SOURCE DOCUMENT -
>> start
“Iron Eagle” is a Reagan-era teen fighter jet movie that snuck into theaters some five months before “Top Gun,” which might be its greatest achievement.
While director Sidney J. Furie’s fondly remembered airborne rescue flick has a cult following, it lacks the MTV aesthetic and gloss that director Tony Scott brought to “Top Gun.”
I won’t make a case that “Iron Eagle” is better than “Top Gun,” though Furie’s film is easily the more patriotic, to put it mildly. The 1986 film isn’t just so jingoistic that it makes “The Patriot” look like commie propaganda in comparison.
Much of it resembles, I kid you not, a live action version of “Team America: World Police” (2004).
Here is the cinematic equivalent of a leather jacket with an American flag on the back. Toby Keith’s Harley Davidson seat decor looks like this movie. You get the idea.
Jason Gedrick stars as Doug Masters, a high schooler living on a military base with his father, Colonel Masters (Tim Thomerson), a U.S. Air Force pilot. Doug’s dream of attending the Colorado Springs Air Force Academy are dashed, though it’s a wonder why, seeing how Doug clearly has The Right Stuff, though he’s every bit as undisciplined as Maverick ever was.
On the eve of his prom, Doug learns that his father has crash landed in enemy territory and is made hostage of the insidious Col. Akesh (David Suchet). Rather than allow diplomacy and military intervention to straighten things out, Doug turns to his father’s friend, Col. “Chappie” Sinclair (Louis Gossett, Jr.) and his goofy batch of high school buddies, to help him get his dad back.
>> end
ENTRIES PROVIDED -
>> start
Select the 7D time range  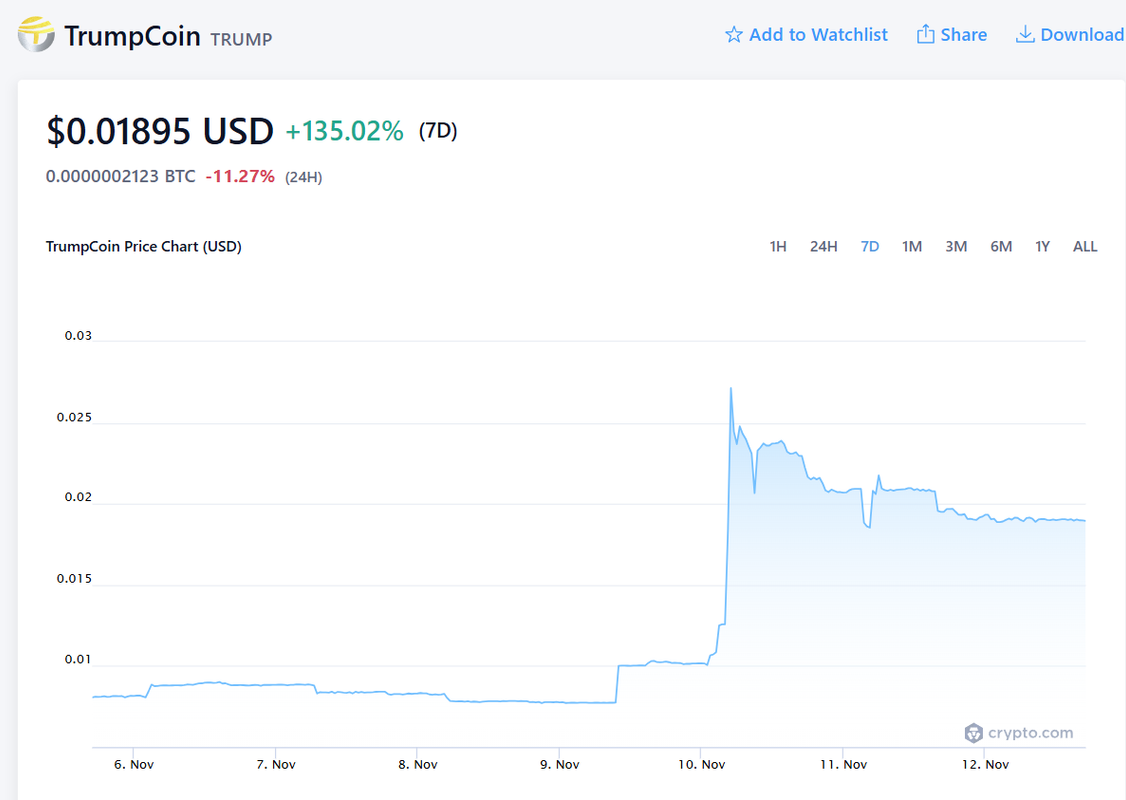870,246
>> end
>> start
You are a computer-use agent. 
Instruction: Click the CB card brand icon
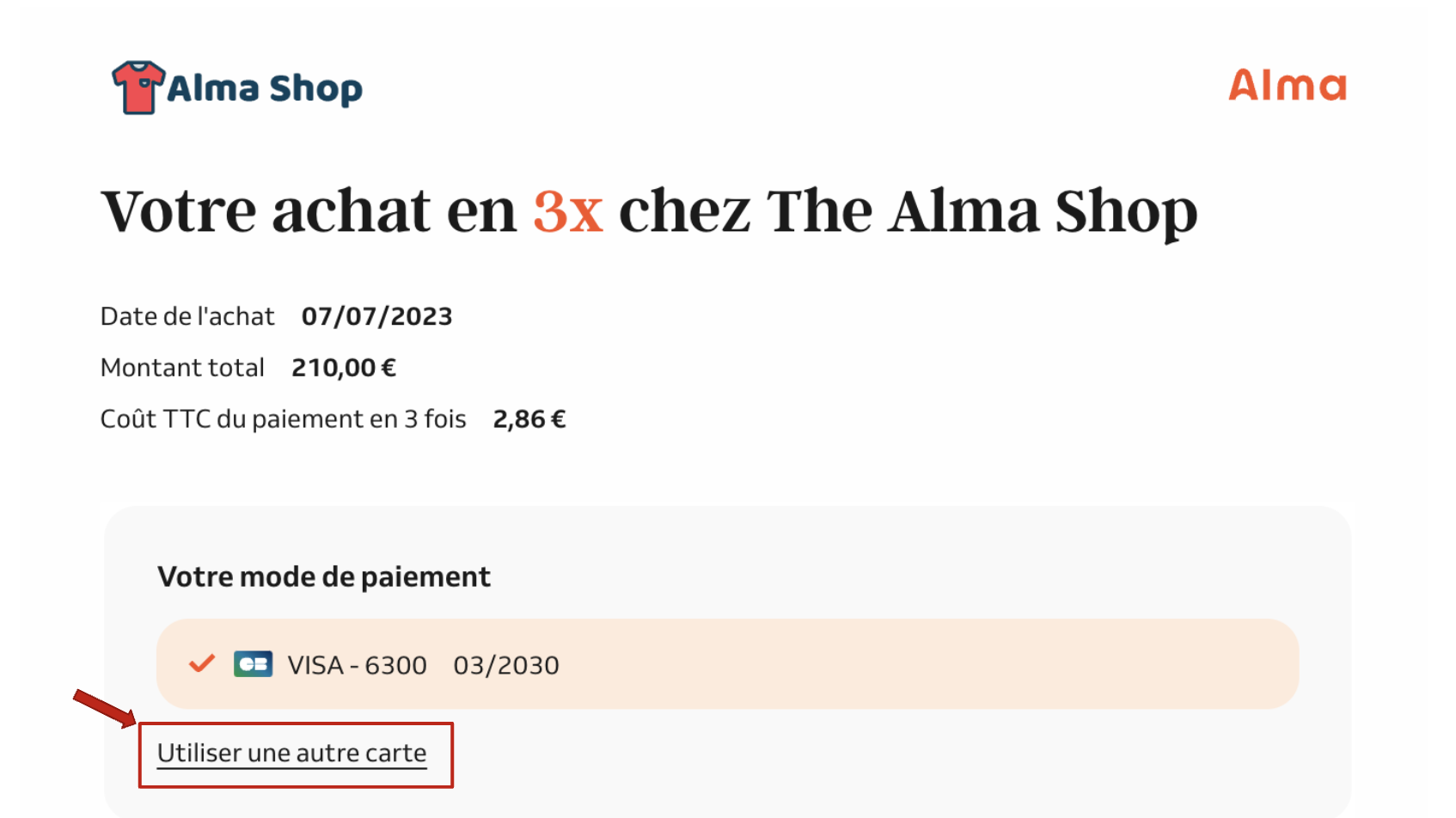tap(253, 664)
>> end
ACTIONS TO TAKE -
[1] Using the review of "Iron Eagle," list every actor it names together with the character that actor plays.
[2] Pick up the review of "Iron Eagle" after its final sentence and carry it on in the same voice.
The items were taken from a different source than the review.

RESULTS BY TASK -
[1]
- Jason Gedrick as Doug Masters
- Tim Thomerson as Colonel Masters
- David Suchet as Col. Akesh
- Louis Gossett, Jr. as Col. "Chappie" Sinclair

[2]
This is a teen movie all right, complete with an in-air version of a “chicken race,” but with a post-“Rambo” confidence and sensibility. The straightforward approach Furie gives this is similar to John Badham’s helming of “WarGames” (1983).
Gedrick is much better in this and far more appealing than he was in “The Heavenly Kid” the year before. Without question, “Iron Eagle” is Gossett Jr.’s movie and he’s terrific in this. “Chappie” is the Mr. Miyagi-like father figure/mentor of the story and much of this rests on the give and take between Gedrick and Gossett Jr., whose history-making Oscar win for “An Officer and a Gentleman” (1982) showcased the actor playing a similar character.
I wonder if Gossett Jr. regrets following up his Oscar-winning role so soon with popcorn fodder, like “Jaws 3-D,” “Enemy Mine” and this, as well as too many cheesy action movies later on, such as the early comic adaptation of “The Punisher” (the 1989 version that starred Dolph Lundgren).
With its references to “Ronnie Ray Gun” (if you need to Google that, it’s a President Reagan reference), “Mr. Peanut” (a Jimmy Carter nod) and let’s-kick-ass attitude, this plays like an airborne “Red Dawn.” This movie will chokehold you with its patriotism.
In addition to the four inevitable sequels (of which only the Furie-directed “Iron Eagle II” from 1989 is any good), there were also the wannabees, like the strikingly similar “The Rescue” (one of the few unreleased Disney films, likely due to its U.S. teens vs. the North Korean army plot) and “Toy Soldiers” (1991), which also starred Gossett Jr.
Rather than consider the sequels, one need only look at the true “Iron Eagle” film extension: the King Kobra music video from 1986, which is a riot (the MTV video even managed to rope in Gossett Jr.).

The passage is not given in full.